* [Problem to work on]: Only one stretch of the data below is needed. Output the lines from the one with "Given: Click the woman standing by the towers" up to and including the one with "The width and", exactly as they stand.

* [Data]:
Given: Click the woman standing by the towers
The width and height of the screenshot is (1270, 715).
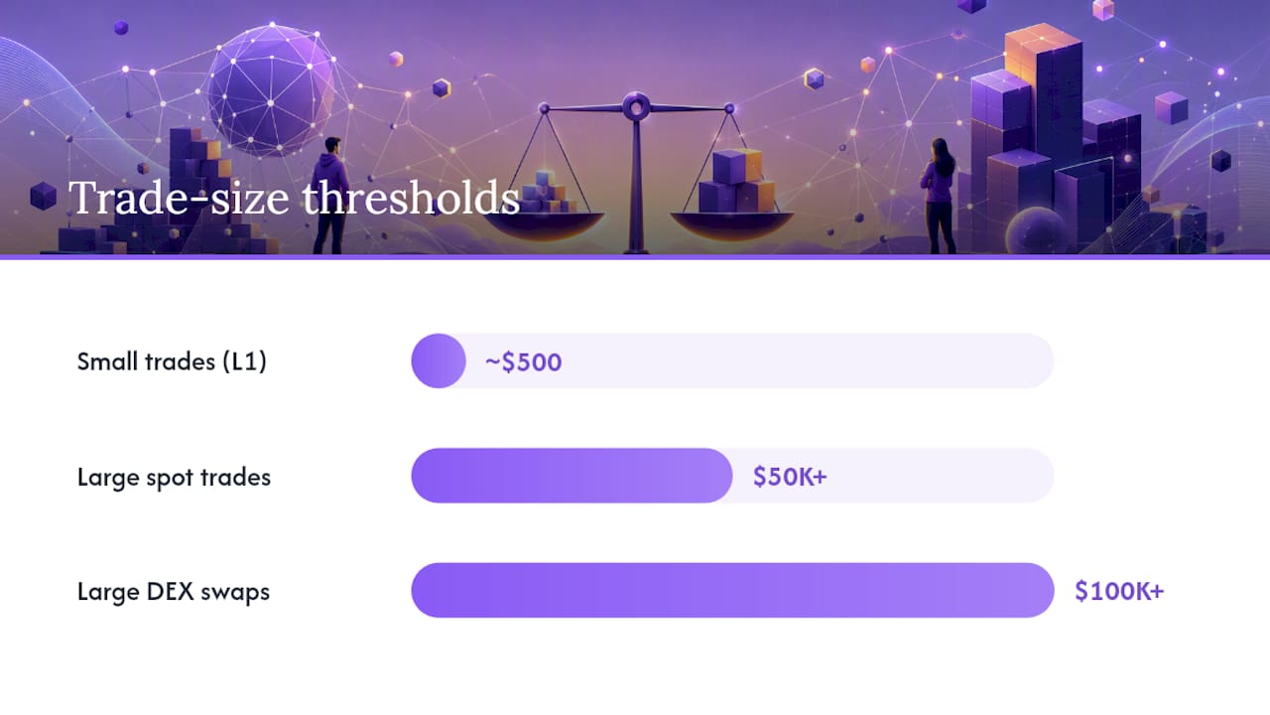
...
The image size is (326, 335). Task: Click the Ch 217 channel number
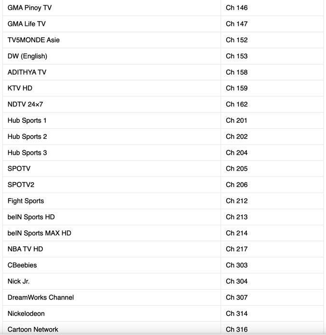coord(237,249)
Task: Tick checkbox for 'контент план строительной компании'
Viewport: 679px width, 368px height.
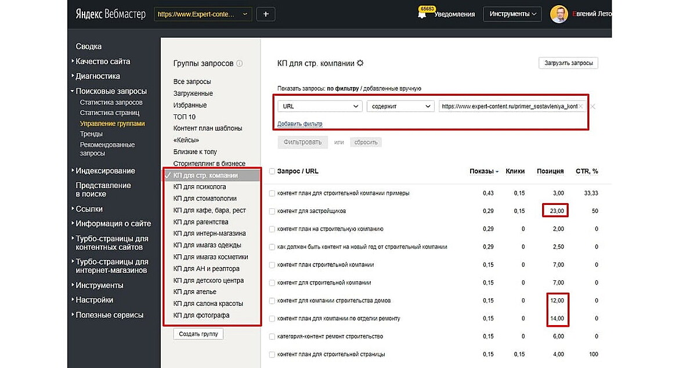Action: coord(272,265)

* [Answer box]:
Given: Click the woman standing by the towers
The width and height of the screenshot is (1270, 715).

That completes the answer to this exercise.